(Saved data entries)
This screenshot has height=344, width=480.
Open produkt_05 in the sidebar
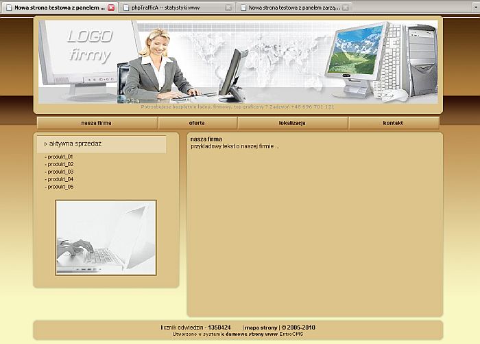point(60,187)
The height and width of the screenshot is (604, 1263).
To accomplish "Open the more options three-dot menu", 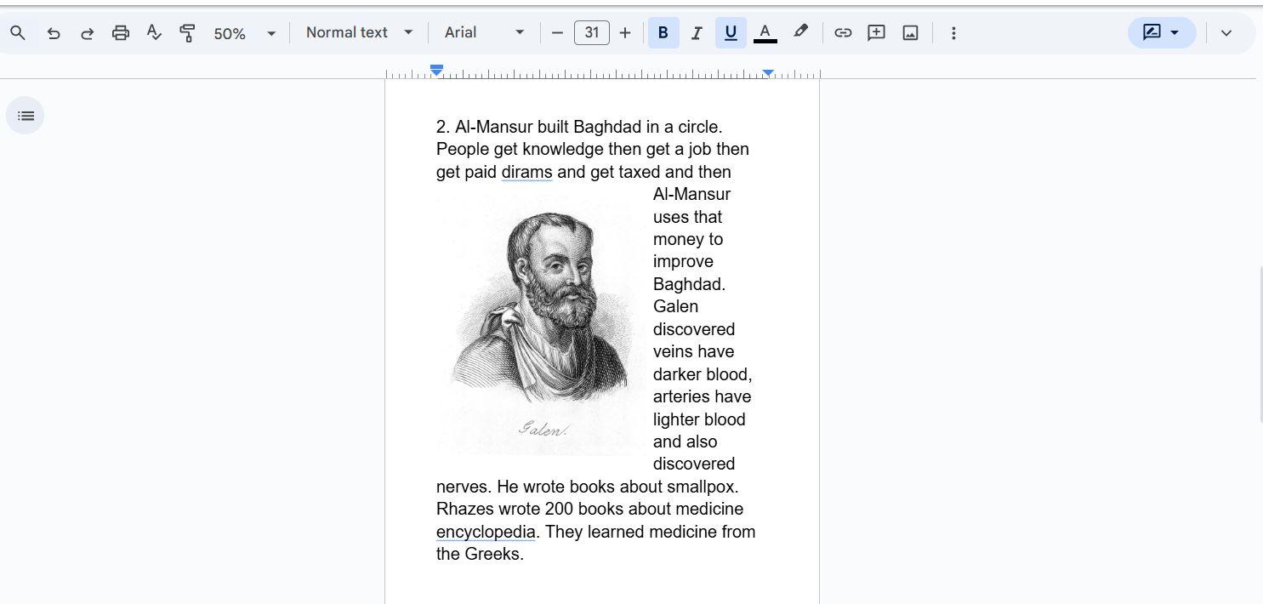I will (953, 33).
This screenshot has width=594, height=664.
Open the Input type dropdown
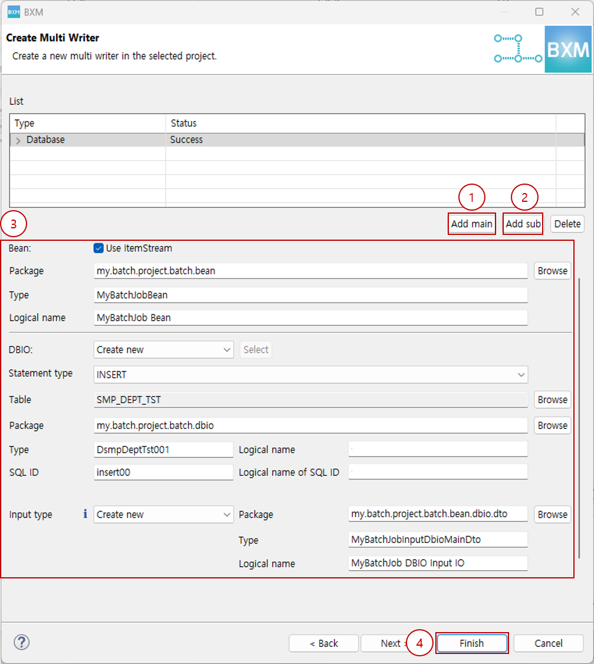163,515
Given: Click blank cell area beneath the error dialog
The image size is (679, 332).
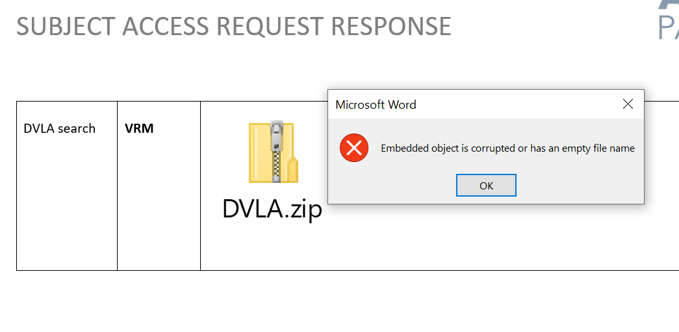Looking at the screenshot, I should (x=485, y=236).
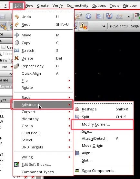Click the orange X Delete icon
The image size is (140, 179).
click(x=17, y=58)
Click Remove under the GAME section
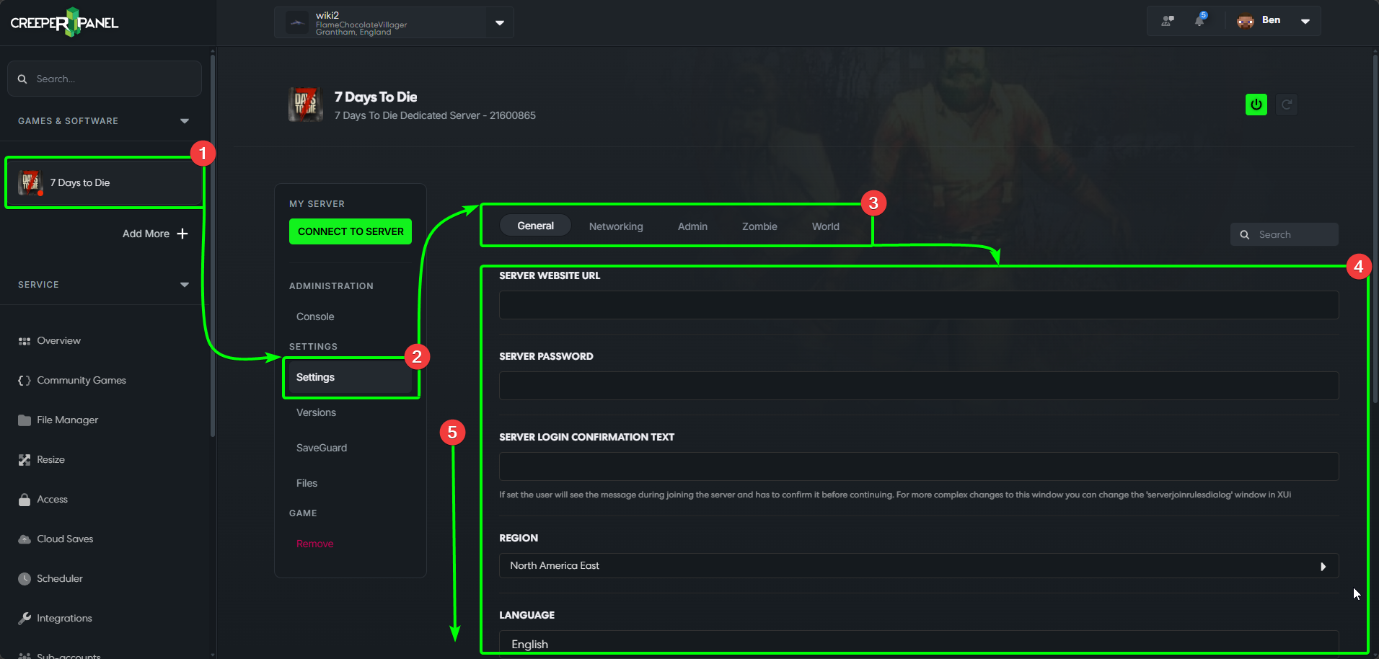1379x659 pixels. (314, 544)
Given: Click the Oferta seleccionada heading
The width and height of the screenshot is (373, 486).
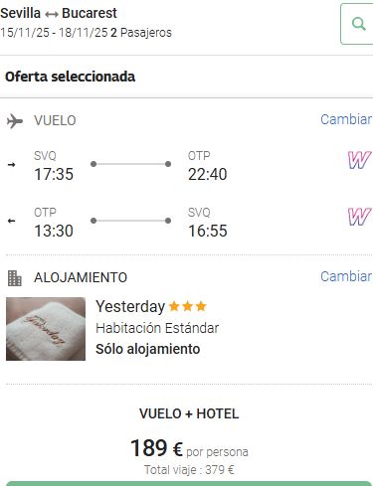Looking at the screenshot, I should pos(71,77).
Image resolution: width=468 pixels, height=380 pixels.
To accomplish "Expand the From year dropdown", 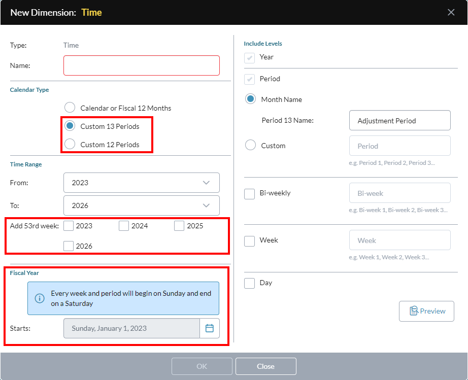I will [142, 183].
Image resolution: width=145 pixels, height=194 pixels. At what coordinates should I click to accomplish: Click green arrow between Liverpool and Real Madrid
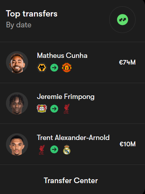pyautogui.click(x=54, y=149)
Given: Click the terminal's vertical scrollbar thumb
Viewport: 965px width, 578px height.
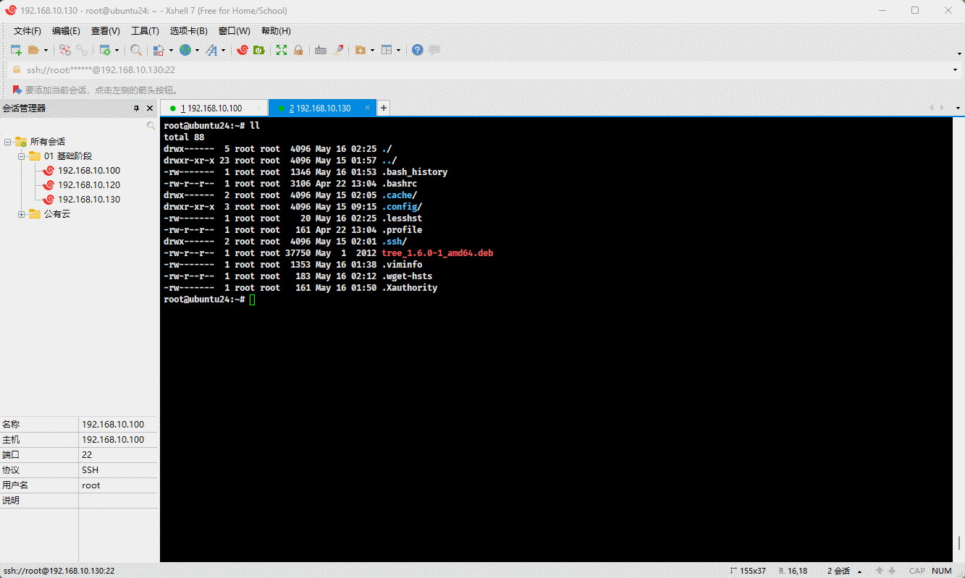Looking at the screenshot, I should click(x=958, y=543).
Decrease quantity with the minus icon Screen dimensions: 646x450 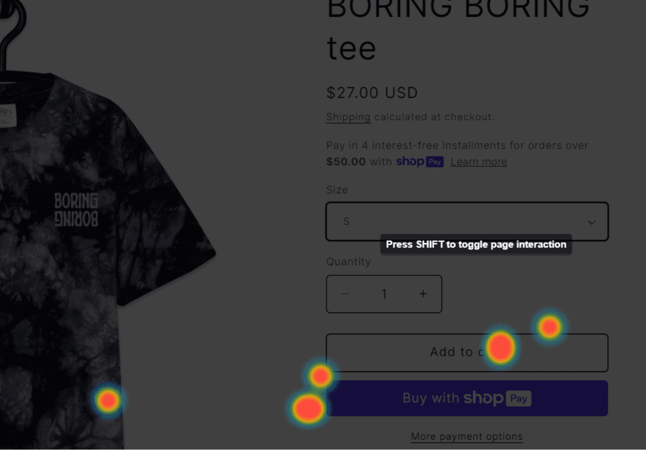coord(346,294)
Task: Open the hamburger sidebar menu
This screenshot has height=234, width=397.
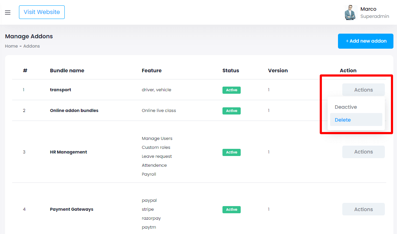Action: (x=8, y=13)
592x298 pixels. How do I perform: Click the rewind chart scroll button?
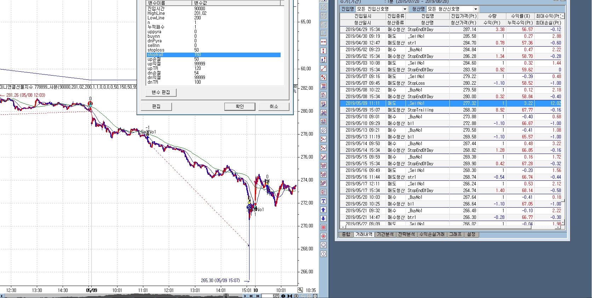(x=251, y=296)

Exercise aim :: Search the data above for the word "Given". Copy each line it is in.

Exercise answer ::
Given: Click blank cell area beneath the error dialog
Given: Click the Oferta seleccionada heading
Given: Click the terminal's vertical scrollbar thumb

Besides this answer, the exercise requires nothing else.